INPUT RECORDS -
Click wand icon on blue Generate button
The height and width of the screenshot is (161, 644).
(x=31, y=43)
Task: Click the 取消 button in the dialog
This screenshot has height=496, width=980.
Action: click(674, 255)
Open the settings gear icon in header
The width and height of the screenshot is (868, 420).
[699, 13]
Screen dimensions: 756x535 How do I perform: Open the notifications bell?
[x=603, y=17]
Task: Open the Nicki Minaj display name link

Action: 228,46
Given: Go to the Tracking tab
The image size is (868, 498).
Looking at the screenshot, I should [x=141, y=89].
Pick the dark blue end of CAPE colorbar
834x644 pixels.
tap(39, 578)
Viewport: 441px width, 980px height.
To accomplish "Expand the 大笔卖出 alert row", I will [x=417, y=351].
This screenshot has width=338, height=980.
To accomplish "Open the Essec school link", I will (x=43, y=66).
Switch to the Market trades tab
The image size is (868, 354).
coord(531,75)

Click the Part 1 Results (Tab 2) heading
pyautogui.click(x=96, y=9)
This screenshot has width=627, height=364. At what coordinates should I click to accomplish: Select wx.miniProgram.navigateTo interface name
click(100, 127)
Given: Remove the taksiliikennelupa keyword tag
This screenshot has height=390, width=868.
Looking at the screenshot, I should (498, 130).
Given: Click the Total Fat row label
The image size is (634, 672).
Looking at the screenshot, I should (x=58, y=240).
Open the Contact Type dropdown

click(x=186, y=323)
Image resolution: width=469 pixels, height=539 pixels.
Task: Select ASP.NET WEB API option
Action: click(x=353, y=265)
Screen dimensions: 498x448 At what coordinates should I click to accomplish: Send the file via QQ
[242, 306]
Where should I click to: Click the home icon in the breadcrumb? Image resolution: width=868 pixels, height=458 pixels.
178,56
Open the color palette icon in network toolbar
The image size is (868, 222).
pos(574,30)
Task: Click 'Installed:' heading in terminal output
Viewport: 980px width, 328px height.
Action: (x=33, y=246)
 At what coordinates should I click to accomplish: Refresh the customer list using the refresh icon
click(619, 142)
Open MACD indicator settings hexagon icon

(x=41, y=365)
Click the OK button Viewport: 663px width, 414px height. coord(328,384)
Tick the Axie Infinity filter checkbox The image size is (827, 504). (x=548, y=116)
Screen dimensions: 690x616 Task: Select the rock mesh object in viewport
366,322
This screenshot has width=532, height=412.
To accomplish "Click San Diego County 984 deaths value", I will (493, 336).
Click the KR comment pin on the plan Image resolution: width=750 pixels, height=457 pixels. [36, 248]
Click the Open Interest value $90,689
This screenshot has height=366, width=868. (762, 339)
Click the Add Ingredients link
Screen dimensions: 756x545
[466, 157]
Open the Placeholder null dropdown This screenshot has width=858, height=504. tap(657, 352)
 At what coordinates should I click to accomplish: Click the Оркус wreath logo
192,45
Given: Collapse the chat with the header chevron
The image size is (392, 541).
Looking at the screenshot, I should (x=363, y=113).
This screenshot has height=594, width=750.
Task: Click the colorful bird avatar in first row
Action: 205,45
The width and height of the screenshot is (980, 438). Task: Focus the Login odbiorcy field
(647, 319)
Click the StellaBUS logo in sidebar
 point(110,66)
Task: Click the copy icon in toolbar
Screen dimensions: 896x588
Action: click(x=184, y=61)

YOUR INSTRUCTIONS - Scan the records for the word "toolbar". Copy each line where it turns up.

RESPONSE TO THE EXERCISE -
Open the color palette icon in network toolbar
Task: Click the copy icon in toolbar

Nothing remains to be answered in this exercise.